Cette mesure s’appliquera jusqu’au 31 décembre 2010 et fera l’objet d’une évaluation avant le 31 décembre 2008, stipule l’exposé des motifs du projet de loi.
Le projet précise que les deux entreprises ou établissements devront conclure une convention stipulant notamment la durée de la mise à disposition, les conditions d’exercice des droits à congé du salarié ainsi que le lieu d’exécution de la prestation et les horaires du salarié.
Le salarié concerné disposera d’un délai de quinze jours ouvrables pour faire connaître sa décision, et un refus de sa part ne pourra entraîner de sanction, ni de licenciement.
Le salarié aura droit au maintien de tous les éléments de sa rémunération durant sa mise à disposition.
"Jusqu’à présent, la loi prévoit la mise à disposition de fonctionnaires dans des buts non lucratifs. Là, des fonctionnaires pourront être mis à disposition d’entreprises privées dans un but lucratif", a souligné Michèle Biaggi (FO).

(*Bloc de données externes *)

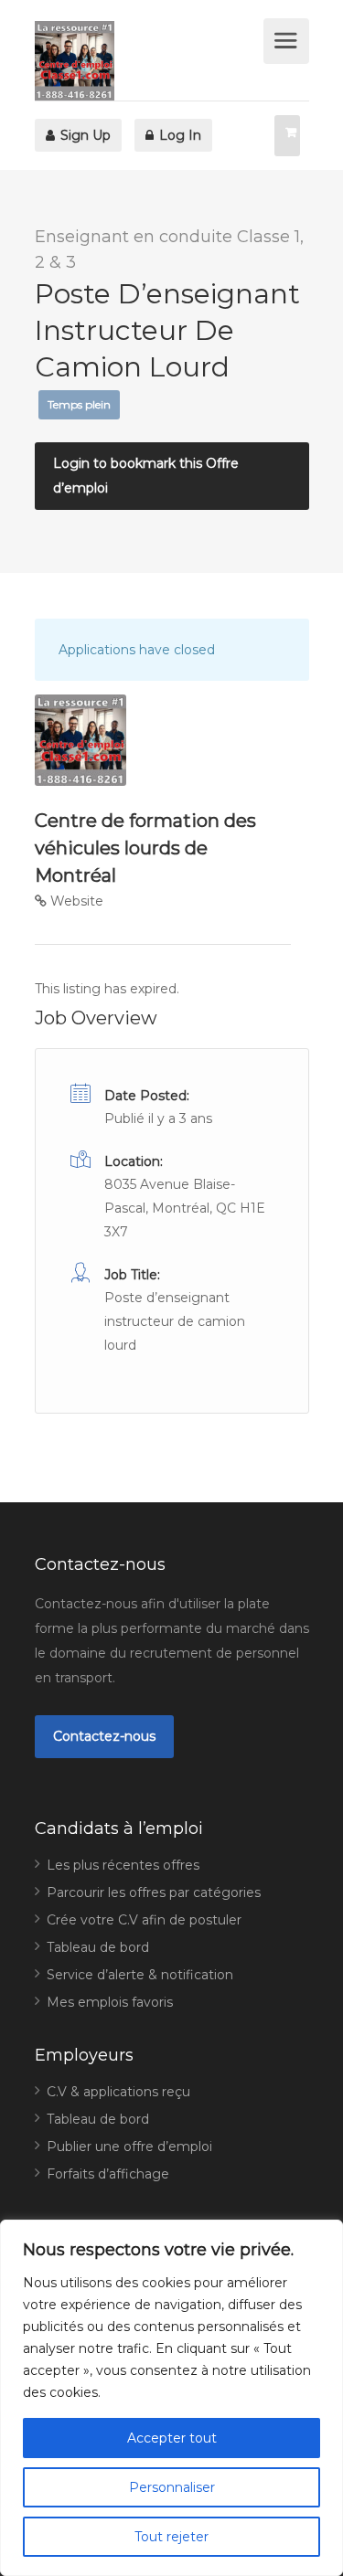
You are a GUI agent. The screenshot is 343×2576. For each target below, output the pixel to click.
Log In (178, 135)
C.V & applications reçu (118, 2091)
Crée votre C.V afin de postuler (144, 1920)
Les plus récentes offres (123, 1865)
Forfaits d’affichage (108, 2174)
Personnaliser (172, 2487)
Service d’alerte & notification (140, 1974)
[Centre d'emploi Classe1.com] (147, 61)
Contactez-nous (104, 1736)
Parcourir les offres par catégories (154, 1892)
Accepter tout (172, 2438)
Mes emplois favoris (110, 2002)
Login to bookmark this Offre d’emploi (146, 475)
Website (75, 901)
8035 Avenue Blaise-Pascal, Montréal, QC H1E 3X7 (184, 1208)
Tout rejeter (171, 2536)
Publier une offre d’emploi (129, 2146)
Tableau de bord (98, 1947)
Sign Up (84, 135)
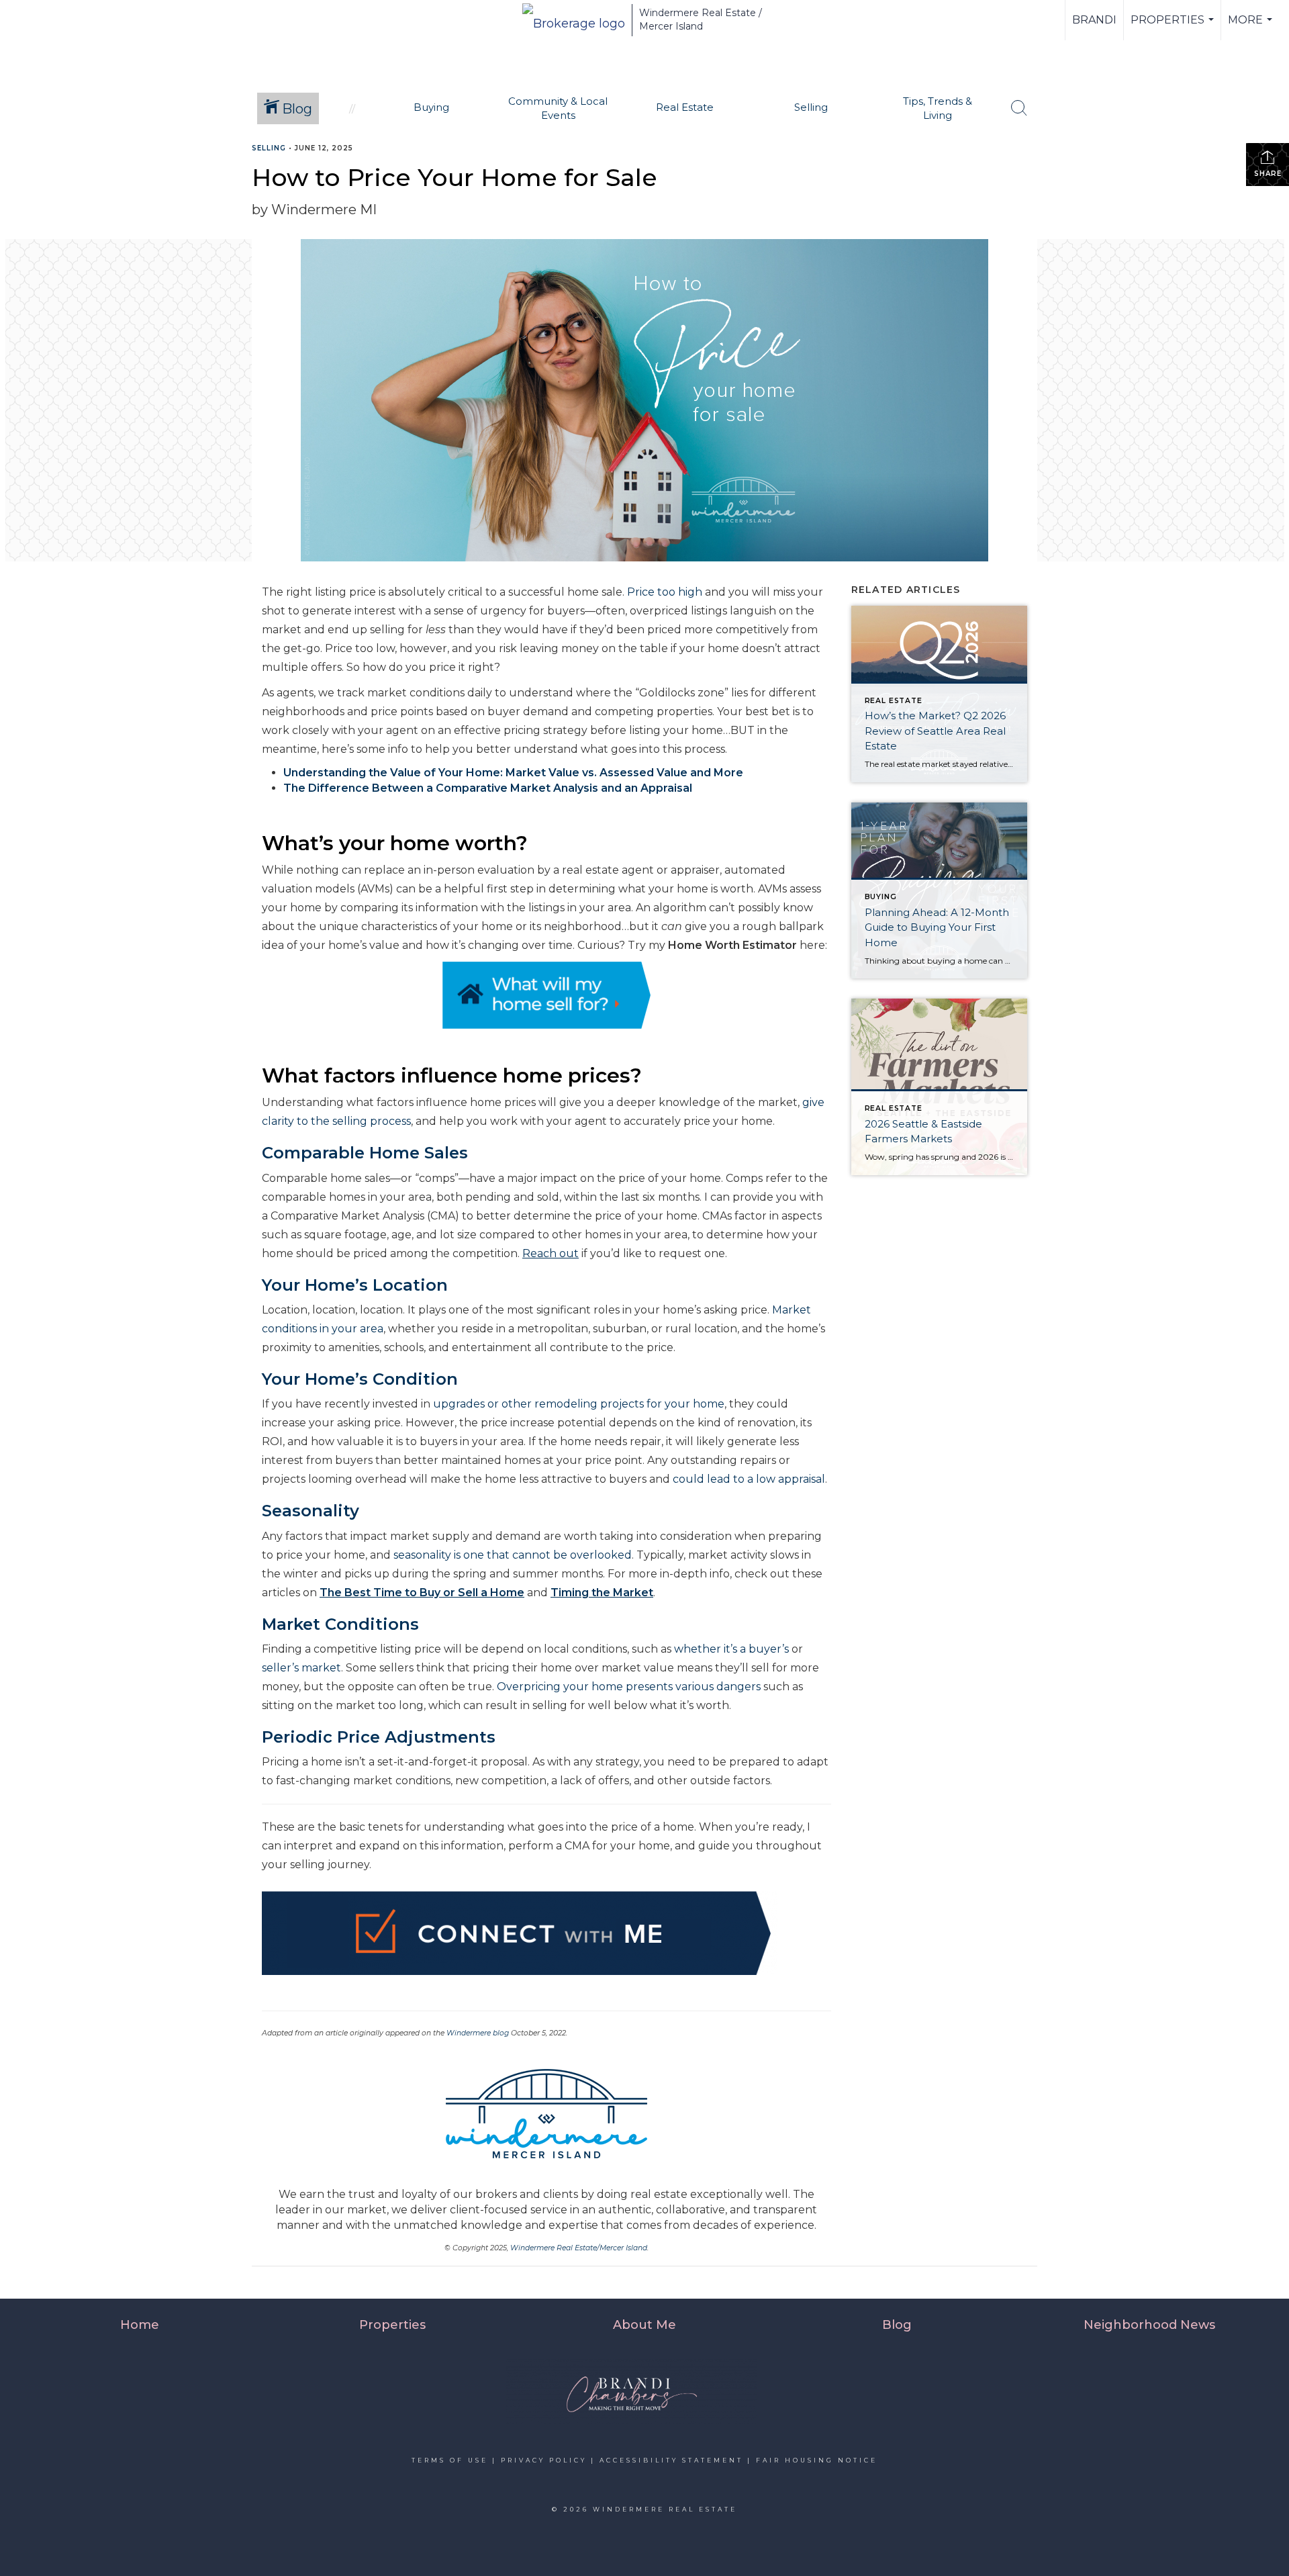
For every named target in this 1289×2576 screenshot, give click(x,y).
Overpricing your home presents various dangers (629, 1686)
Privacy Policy (544, 2460)
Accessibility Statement (671, 2460)
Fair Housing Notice (816, 2460)
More (1252, 26)
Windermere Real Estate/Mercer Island (578, 2248)
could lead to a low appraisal (749, 1479)
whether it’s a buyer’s (731, 1649)
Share (1268, 173)
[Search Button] (1019, 108)
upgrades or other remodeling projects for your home (578, 1403)
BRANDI (1094, 19)
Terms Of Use (450, 2460)
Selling (269, 148)
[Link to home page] (573, 20)
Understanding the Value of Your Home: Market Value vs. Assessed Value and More (513, 772)
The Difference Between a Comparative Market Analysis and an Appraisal (487, 788)
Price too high (664, 592)
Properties (1174, 26)
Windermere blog (477, 2033)
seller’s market (301, 1667)
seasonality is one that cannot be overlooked (512, 1555)
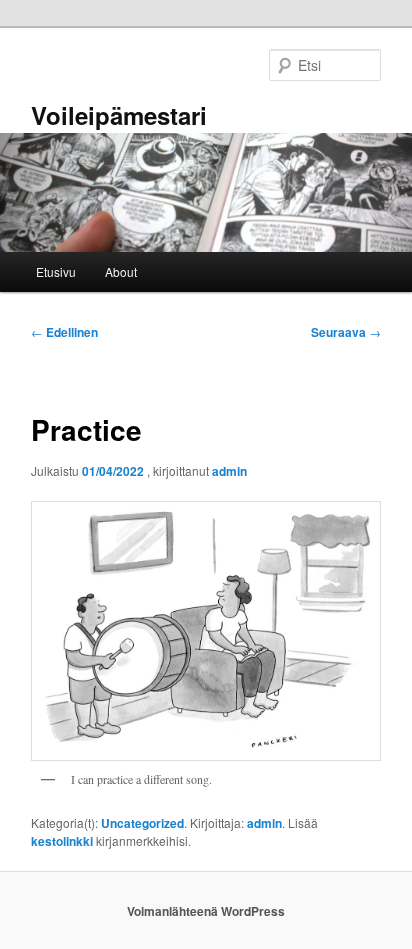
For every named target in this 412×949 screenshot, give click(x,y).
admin (229, 471)
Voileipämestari (119, 115)
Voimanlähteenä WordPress (206, 911)
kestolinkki (62, 841)
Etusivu (56, 271)
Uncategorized (142, 823)
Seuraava (346, 332)
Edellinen (64, 332)
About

"Cela pose problème, d’autant que rien n’est prévu concernant le remboursement des salaires" à l’employeur mettant son salarié à disposition d’une autre entreprise, a-t-elle ajouté.
"Nous sommes sceptiques. Tout va se faire de gré à gré, aucune concertation des organisations syndicales de l’entreprise qui prêtera ou recevra le salarié n’est prévue", a regretté Sandrine Giraud (CFDT).
"Auparavant, le prêt de main d’oeuvre était considéré comme un délit pénal. Maintenant, on transforme les délits en mesures favorables à l’emploi", a dénoncé, pour sa part, Roland Metz (CGT).